§ **RECORD EXTRACTS**:
# # # #

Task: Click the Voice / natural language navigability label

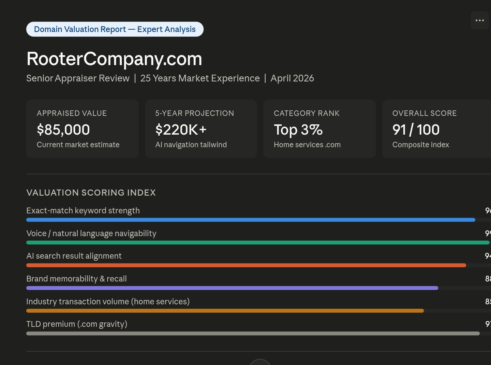Action: coord(91,233)
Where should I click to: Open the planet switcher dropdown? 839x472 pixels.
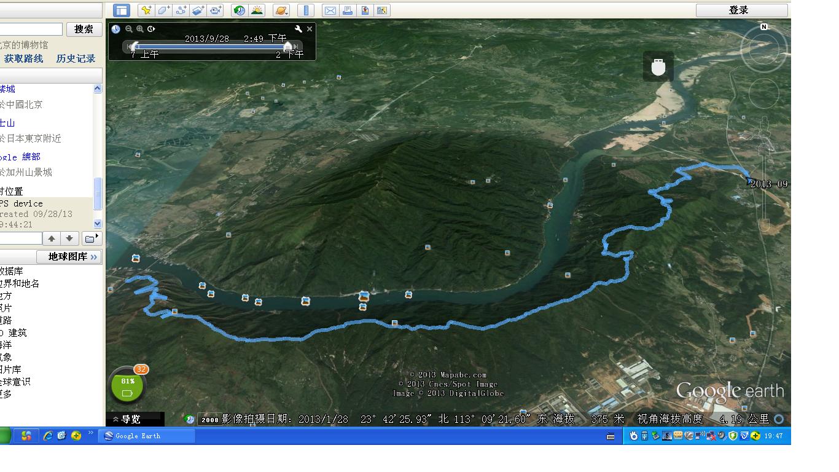coord(281,10)
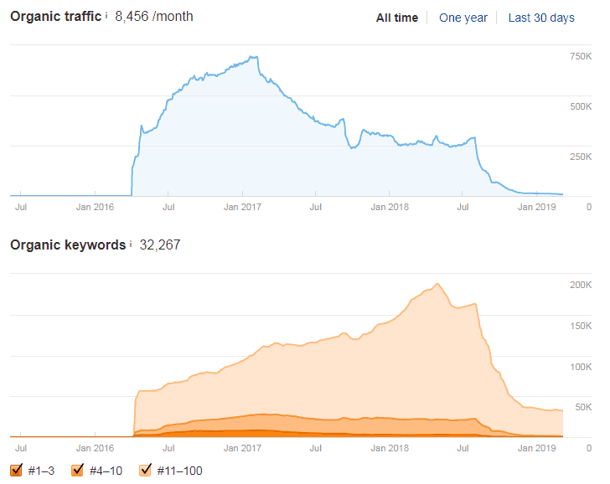This screenshot has width=610, height=484.
Task: Click the 750K label on traffic axis
Action: [x=581, y=56]
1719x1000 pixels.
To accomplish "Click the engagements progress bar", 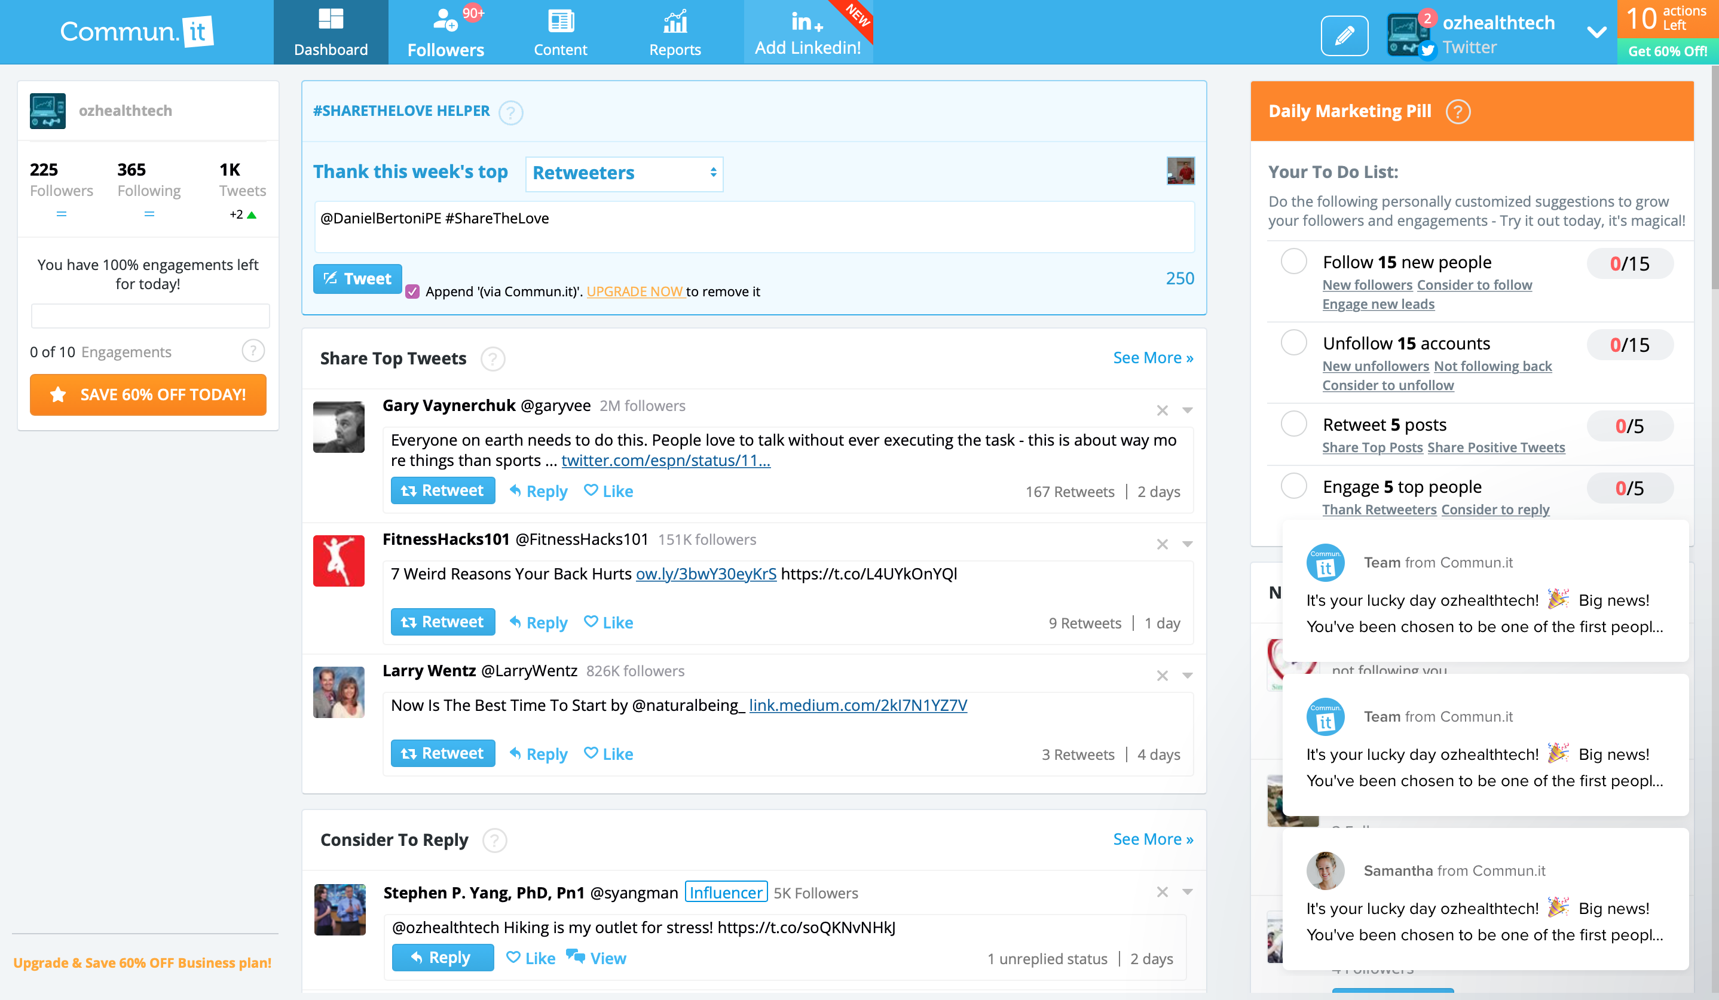I will click(150, 316).

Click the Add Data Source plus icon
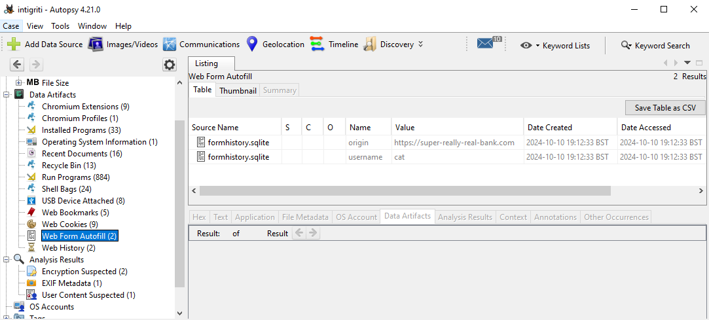coord(14,44)
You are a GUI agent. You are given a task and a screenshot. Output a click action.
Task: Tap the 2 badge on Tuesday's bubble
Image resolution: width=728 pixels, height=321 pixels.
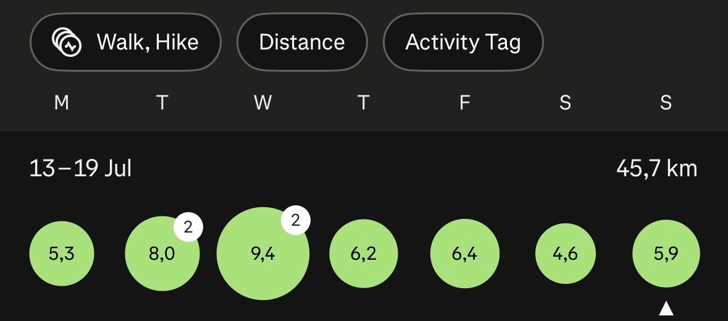(x=188, y=227)
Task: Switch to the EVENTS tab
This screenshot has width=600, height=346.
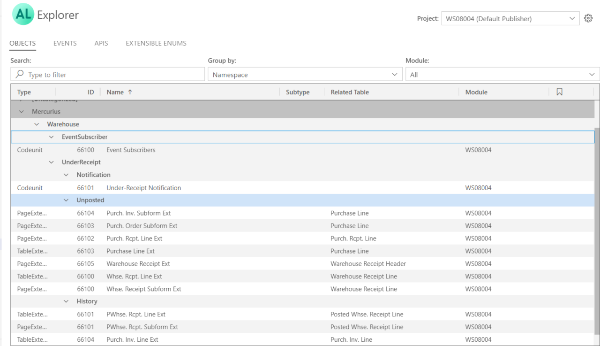Action: [65, 43]
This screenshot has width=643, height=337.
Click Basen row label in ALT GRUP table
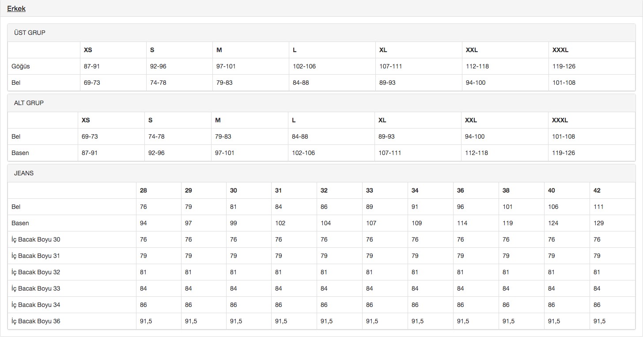(20, 153)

# # # #

Rewrite the rows starting at the line that contains "Click the Add Data Source plus icon" and ending at the last row, swapping "screenshot" for "screen capture" and keeping everything else the same. Leave the pictures out.

Click the Add Data Source plus icon
coord(14,44)
You are a GUI agent. You are given a task and a screen capture. Output a click action.
Task: Tap the 2 badge on Tuesday's bubble
Image resolution: width=728 pixels, height=321 pixels.
(x=188, y=227)
Task: Switch to the EVENTS tab
This screen capture has width=600, height=346.
Action: [65, 43]
This screen capture has width=643, height=337.
Click Basen row label in ALT GRUP table
(20, 153)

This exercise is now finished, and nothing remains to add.